The TestingLowerBounds project has the same issue of mismatch of definitions: we wrote thousands of lines of code in that project, and then I became convinced that our definition of divergences was bad because of an unfortunate choice of types (Real vs ENNReal vs EReal for domain and codomain of functions, Lebesgue integral vs Bochner integral, etc). So the KL definition in Mathlib is not the one on the master branch of that project.
The project is now inactive: it's still useful because we can copy and adapt some proofs from there when adding facts about the right definitions to Mathlib, but nobody is doing any development over there anymore. You should contribute to Mathlib directly.

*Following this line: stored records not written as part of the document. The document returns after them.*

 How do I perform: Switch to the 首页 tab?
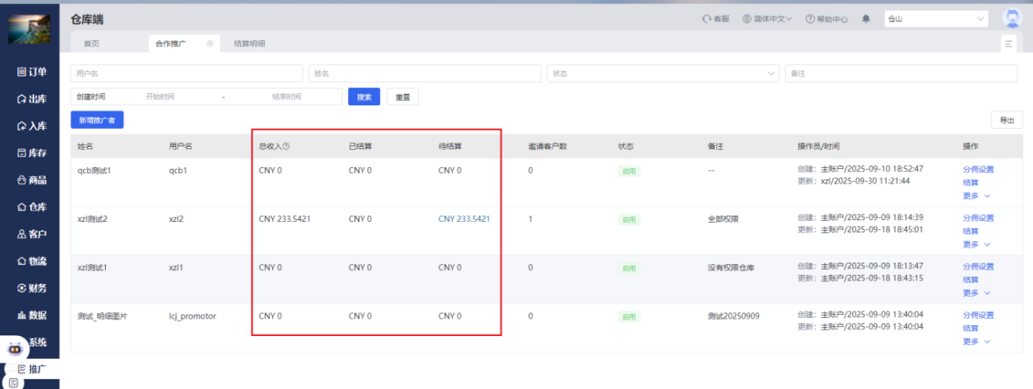point(91,43)
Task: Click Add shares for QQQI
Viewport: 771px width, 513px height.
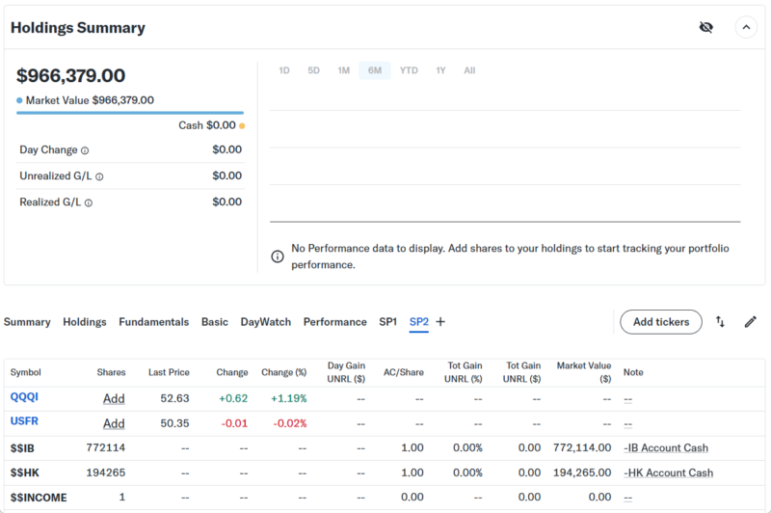Action: tap(114, 398)
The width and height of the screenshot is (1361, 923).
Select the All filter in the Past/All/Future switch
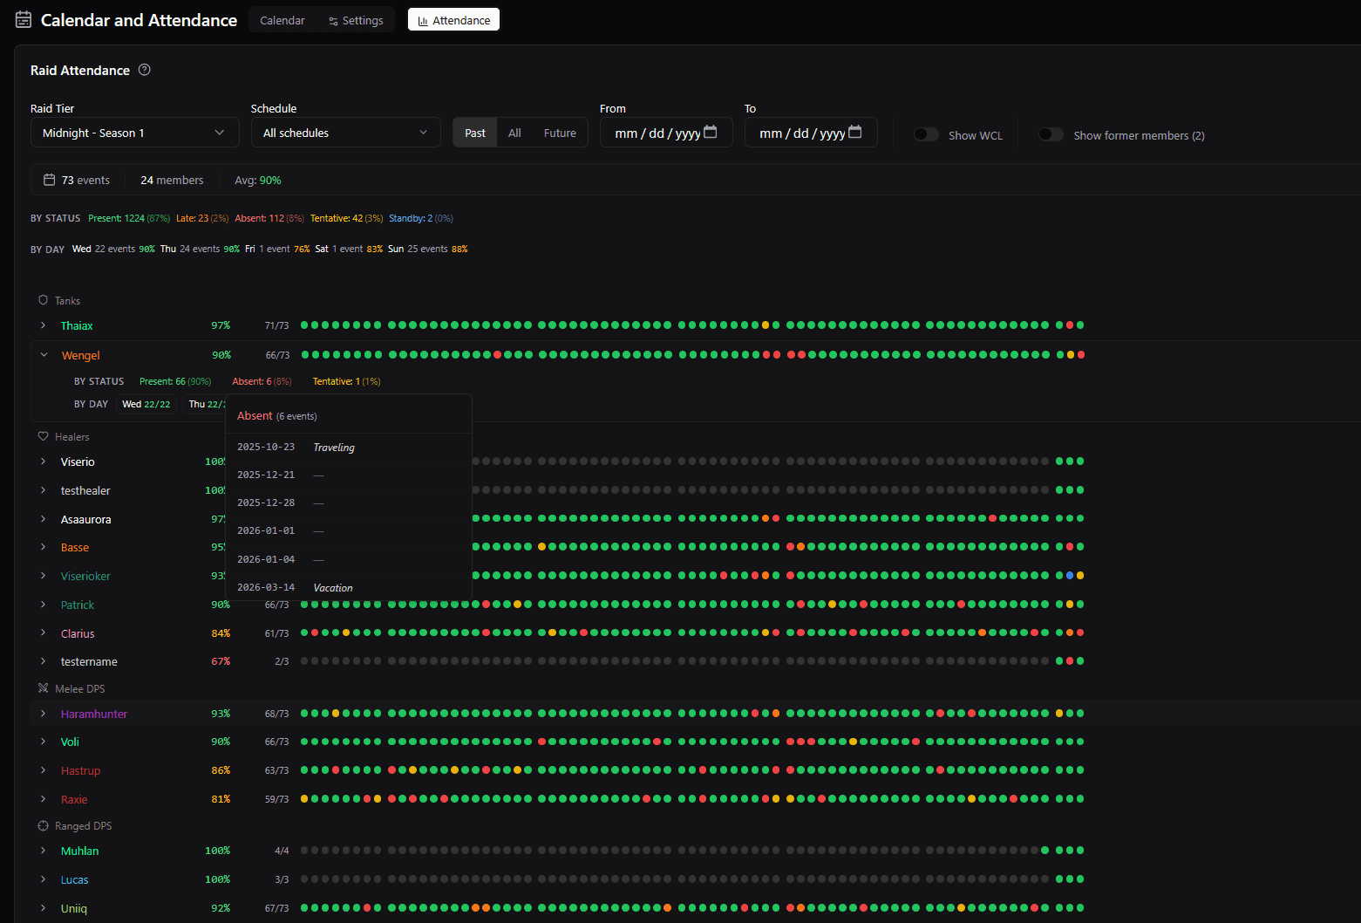coord(514,132)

Anthony Wang (Oct 18 2025 at 21:23):

Hi! Thanks for the reply and sorry for the delay.

It seems that I have also fallen for this trap of writing hundreds of lines of code before realizing that dealing with types is quite tricky. In particular, currently the definition of llr is log (μ.rnDeriv ν x).toReal. This seems to run into the same Real.exp (Real.log 0) = 1 issue, e.g. we have something like ∫⁻ x, exp (llr μ ν x) ∂ν = 1 + ν { x | μ.rnDeriv ν x = 0 } instead of the expected 1 (fwiw your workaround log ((μ.rnDeriv ν x).toReal + u) for u → 0 is equivalent to my workaround llr μ ν x - { x | μ.rnDeriv ν x = 0 }.indicator fun _ ↦ log ε for ε → 0). On the other hand, if we make it EReal valued, EReal is no longer a group so we cannot use the Bochner integral on it.

In addition, the Bochner integral seems insufficient for expressing some of the nonfinite guarantees of the version of Donsker-Varadhan I am familiar with (as I alluded to in the original post). For example, we should have something like "if the KL-divergence is finite, then ∫⁻ x, ENNReal.ofReal (f x) ∂μ is finite too" for any f such that Measurable f ∧ Integrable (exp ∘ f) ν.

I'm thinking of replacing the log in llr with ENNReal.log and using noncomputable def integral_ereal (μ : Measure α) (f : α → EReal) : EReal := ∫⁻ x, (f x).toENNReal ∂μ - ∫⁻ x, (-f x).toENNReal ∂μ everywhere. What do you think? Alternatively, we can only do the former and then try to break up all the nonfinite guarantees into separate theorems.

You can find my very messy diff from main here https://github.com/leanprover-community/mathlib4/compare/master...cosmicgenius:mathlib4:donsker-varadhan. Thanks again for your response.

Last updated: Feb 28 2026 at 14:05 UTC